Kinross Gold (KGC) is one of the 10 biggest gold mining companies. Just like the rest of the sector it recorded a poor share price performance over the recent weeks, as the gold price declined. However, due to a fire at its Tasiast mine, Kinross underperformed its peers notably. The impacts of the fire will be felt for some time, however, the longer-term prospects of the company remain positive. At the current share price, Kinross represents an attractive buying opportunity.
On June 16, Kinross announced that on June 15, the mill at its Tasiast mine was suspended due to a fire. On June 21, some more information was provided. The fire began at the trommel screen of the SAG mill, during scheduled maintenance. The source of the fire was probably welding. The good news is that there were no injuries and that the mining activities at Tasiast, as well as the work on the mine expansion, were restarted. The bad news is that the mill will be probably restarted only in late 2021. The costs to repair and restart the mill are estimated at $50 million.
As the Tasiast gold production should resume only in late 2021, Kinross was forced to revise the 2021 production guidance. The original plan was to produce around 2.4 million ounces of gold equivalent, however, the actual number will be probably around 2.1 million ounces of gold equivalent. Also the Tasiast mine expansion will be postponed, as the mill throughput capacity of 21,000 tonnes per day should be reached in Q1 2022 instead of late Q4 2021. However, the next expansion stage to 24,000 tpd is still expected to be completed by the middle of 2023. Kinross has also reiterated its 2022 and 2023 production guidance of 2.7 million ounces of gold equivalent and 2.9 million ounces of gold equivalent, respectively.
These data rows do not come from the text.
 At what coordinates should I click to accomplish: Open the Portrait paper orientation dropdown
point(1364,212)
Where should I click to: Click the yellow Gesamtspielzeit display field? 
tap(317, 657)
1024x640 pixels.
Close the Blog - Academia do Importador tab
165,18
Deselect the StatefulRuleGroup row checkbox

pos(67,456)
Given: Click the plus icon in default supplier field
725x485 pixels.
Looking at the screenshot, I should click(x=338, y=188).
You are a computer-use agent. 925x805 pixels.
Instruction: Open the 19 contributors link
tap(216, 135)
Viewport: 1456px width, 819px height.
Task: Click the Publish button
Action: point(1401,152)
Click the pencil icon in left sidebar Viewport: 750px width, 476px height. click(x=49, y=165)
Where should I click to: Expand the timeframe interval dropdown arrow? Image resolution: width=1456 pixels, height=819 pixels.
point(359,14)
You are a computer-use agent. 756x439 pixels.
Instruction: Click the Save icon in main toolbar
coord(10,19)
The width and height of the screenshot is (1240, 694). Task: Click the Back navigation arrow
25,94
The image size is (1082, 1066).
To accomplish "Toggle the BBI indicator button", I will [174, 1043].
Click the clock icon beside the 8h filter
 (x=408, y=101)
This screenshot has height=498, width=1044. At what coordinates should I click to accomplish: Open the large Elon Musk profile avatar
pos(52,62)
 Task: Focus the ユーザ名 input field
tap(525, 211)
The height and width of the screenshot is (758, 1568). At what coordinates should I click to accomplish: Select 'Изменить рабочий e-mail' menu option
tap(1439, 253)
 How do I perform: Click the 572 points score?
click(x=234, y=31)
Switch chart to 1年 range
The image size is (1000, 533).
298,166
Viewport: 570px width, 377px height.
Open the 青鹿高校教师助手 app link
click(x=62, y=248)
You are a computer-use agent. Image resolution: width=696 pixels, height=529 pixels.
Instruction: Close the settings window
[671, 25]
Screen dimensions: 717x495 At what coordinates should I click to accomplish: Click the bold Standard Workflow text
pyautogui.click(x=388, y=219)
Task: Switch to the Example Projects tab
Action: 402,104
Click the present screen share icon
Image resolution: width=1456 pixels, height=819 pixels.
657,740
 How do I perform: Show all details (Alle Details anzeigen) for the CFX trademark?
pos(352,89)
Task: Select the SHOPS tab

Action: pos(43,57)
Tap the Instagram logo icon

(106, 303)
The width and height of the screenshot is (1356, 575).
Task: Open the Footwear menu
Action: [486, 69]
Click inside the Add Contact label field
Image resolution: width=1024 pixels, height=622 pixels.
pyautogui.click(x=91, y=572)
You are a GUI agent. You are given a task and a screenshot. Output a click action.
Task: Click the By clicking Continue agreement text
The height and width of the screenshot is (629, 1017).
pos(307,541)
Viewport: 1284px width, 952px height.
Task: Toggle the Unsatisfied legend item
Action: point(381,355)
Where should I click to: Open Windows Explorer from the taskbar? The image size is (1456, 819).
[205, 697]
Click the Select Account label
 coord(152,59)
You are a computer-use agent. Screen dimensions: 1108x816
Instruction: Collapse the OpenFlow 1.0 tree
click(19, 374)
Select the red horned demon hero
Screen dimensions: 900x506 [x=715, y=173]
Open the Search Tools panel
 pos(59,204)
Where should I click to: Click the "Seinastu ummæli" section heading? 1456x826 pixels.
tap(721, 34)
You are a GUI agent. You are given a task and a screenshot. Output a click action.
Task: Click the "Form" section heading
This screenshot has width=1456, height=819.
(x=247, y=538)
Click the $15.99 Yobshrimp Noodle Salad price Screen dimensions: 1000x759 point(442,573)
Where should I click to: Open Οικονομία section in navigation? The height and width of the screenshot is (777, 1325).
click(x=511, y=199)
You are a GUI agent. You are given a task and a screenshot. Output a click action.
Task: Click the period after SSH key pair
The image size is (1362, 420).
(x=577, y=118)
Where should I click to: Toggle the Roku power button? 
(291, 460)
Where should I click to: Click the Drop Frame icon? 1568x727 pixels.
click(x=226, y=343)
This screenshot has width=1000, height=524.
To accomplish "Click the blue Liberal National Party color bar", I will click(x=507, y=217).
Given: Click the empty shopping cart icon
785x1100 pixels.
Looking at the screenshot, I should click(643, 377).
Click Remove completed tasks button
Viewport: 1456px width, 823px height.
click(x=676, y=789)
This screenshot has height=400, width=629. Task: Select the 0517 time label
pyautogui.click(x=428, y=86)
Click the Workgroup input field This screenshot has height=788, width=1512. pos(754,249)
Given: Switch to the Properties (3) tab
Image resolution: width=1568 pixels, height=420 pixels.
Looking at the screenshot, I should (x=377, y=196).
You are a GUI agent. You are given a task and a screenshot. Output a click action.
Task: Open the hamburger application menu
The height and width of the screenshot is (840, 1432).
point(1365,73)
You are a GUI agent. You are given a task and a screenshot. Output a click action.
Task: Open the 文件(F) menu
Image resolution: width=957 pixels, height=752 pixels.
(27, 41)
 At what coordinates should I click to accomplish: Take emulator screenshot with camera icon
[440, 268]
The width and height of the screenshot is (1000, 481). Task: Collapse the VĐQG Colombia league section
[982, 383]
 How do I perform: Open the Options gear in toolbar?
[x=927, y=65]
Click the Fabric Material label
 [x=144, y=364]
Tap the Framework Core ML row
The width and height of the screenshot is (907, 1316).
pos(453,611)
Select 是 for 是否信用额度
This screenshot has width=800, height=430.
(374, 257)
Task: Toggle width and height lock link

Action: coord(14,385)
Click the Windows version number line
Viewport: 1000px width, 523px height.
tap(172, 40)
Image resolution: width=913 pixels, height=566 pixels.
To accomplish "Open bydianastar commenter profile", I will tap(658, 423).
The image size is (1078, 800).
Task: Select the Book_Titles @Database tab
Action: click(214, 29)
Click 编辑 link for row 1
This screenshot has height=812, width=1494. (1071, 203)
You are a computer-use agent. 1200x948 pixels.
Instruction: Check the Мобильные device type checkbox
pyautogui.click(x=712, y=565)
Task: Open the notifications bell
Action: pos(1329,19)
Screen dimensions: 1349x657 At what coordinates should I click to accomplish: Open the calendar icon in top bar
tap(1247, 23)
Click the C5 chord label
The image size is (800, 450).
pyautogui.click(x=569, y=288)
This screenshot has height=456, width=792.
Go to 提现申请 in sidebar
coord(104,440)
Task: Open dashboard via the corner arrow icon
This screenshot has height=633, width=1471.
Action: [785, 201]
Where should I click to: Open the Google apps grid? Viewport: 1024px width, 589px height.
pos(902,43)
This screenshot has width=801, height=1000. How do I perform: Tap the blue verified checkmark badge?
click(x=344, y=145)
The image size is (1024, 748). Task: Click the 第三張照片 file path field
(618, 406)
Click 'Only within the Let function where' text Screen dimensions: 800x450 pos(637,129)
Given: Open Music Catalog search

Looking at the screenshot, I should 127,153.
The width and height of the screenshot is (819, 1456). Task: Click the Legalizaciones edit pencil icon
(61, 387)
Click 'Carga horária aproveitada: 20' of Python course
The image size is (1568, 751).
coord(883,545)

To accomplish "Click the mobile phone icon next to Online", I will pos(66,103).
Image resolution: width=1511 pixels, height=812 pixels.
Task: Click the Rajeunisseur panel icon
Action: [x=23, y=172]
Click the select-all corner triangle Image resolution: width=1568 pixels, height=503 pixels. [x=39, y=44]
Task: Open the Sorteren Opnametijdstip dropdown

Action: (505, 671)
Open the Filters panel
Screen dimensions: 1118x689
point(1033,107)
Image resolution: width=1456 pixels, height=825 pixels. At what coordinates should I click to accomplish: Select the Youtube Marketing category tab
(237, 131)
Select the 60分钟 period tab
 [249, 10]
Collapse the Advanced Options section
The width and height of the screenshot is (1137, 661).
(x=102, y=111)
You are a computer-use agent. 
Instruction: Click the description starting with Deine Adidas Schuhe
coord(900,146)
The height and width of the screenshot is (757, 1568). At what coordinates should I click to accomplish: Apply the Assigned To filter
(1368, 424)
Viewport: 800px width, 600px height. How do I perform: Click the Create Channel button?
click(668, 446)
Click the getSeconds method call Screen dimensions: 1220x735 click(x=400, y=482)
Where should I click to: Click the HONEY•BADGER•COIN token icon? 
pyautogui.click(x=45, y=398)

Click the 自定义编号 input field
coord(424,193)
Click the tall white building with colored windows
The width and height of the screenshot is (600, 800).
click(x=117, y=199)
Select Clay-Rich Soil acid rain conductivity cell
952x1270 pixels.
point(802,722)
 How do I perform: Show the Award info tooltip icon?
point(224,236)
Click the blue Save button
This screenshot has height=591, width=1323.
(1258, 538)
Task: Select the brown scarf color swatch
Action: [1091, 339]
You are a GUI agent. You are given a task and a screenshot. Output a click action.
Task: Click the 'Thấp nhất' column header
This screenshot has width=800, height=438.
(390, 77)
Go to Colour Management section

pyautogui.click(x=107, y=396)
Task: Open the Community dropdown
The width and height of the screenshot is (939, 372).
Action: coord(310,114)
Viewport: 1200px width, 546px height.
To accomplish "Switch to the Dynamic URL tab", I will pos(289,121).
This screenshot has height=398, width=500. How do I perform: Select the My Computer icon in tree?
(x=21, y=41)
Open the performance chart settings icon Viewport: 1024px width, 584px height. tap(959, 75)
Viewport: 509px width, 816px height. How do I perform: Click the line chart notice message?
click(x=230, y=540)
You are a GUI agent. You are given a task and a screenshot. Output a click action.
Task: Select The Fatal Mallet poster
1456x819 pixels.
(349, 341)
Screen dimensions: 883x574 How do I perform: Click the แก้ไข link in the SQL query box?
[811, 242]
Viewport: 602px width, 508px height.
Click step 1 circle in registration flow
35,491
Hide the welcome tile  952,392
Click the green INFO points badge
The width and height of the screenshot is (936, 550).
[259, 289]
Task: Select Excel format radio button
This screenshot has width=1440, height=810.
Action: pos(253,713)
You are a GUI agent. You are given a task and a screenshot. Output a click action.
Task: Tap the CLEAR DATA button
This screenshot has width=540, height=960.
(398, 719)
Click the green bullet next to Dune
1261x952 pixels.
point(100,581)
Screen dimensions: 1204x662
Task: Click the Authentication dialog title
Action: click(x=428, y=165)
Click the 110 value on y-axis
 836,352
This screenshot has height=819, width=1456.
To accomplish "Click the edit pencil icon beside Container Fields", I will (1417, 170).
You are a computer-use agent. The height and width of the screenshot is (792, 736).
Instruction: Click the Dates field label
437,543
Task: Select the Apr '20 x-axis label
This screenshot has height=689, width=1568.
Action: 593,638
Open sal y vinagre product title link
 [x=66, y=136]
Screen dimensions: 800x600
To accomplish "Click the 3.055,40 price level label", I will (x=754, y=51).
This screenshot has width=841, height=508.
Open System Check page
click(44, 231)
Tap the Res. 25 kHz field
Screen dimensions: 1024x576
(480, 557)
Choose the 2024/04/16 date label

The Mauritanian Tasiast mine is an important operation for Kinross. It has reserves of 6.33 million ounces of gold. In addition there are also measured, indicated, and inferred resources of slightly more than 3 million ounces of gold. The mine produced 406,509 ounces of gold in 2020, with expansion that should increase the annual production rate to 563,000 ounces at an All-In-Sustaining-Cost of only $560/ounce.
The first phase of the expansion should be slightly delayed, but the overall expansion should be completed on time, by the middle of 2023. The current mine life is 2033, however there are sizeable resources that haven't been converted into reserves yet, and Kinross identified numerous satellite deposits on the property. Therefore, there is a high probability that the mine life will be expanded.
The recent gold price weakness in combination with the Tasiast mine fire sent Kinross's shares down by more than 20% in only two weeks. Right now, the shares trade at $6.36. The market capitalization of the company equals $7.89 billion. As of the end of Q1, the company held cash and cash equivalents of $1.085 billion and the total debt amounted to $1.998 billion. It means that Kinross's enterprise value is around $8.8 billion.
This is not much for a company that generated an operating cash flow of nearly $2 billion and free cash flow above $1 billion in 2020. And given the projected production growth from 2.37 million ounces of gold equivalent in 2020 to 2.9 million in 2023, the financial results have the potential to improve further. Moreover, Kinross has numerous growth projects that should help to boost production after 2023.
It is also important to note that Kinross has reserves of 30 million ounces gold and 59 million ounces silver. Moreover, the measured, indicated, and inferred resources contain further 41 million ounces gold. It means that an enterprise value of approximately $293 is attributable to each ounce of gold in reserves, and $124 to each ounce of gold in reserves and resources combined. This is a low valuation for an established senior gold miner.
It may be partially attributable to the fact that some of Kinross's operations are in Mauritania, Brazil, Russia, and the United States which may scare some of the investors. But Kinross has been able to operate in these countries successfully for years. The majority of Kinross's production comes from North and South America.
Another important point is that Kinross's financial condition has improved notably over the recent quarters. The cash flows increased, and the debt levels are reasonable with net debt of $913 million, and the majority of debt maturities are equally spread over the next 5 years.
Conclusion
The recent events sent Kinross Gold's share price steeply down. It started the month of June above the $8 level and ended in the $6.20 area at technical support levels. For now, it looks like support could hold. The RSI is at oversold levels, but it seems to be primed to return back over 30 soon.
Moreover, it seems like a local double-bottom formation is in the making. On the other hand, the 10-day moving average crossed the 50-day to the downside only several days ago which is a bearish sign. The coming days should show whether Kinross Gold's share price starts to recover or whether new lows will be reached. The gold price should be the main determinant here.
The gold market weakness combined with the Tasiast mine fire pushed Kinross Gold's share price notably lower. However, the damage should be only relatively short-lived. While the 2021 production guidance was revised, Kinross expects that things should get back on track by the end of this year, and the 2022 and 2023 production guidance remains unchanged.
Kinross is in good financial condition and based on expected cash flows and the volume of gold reserves and resources, it is cheap compared to its peers. Kinross offers an attractive buying opportunity right now.
by Dr Peter Arendas, associate professor at the University of Economics in Bratislava, Department of Banking and International Finance.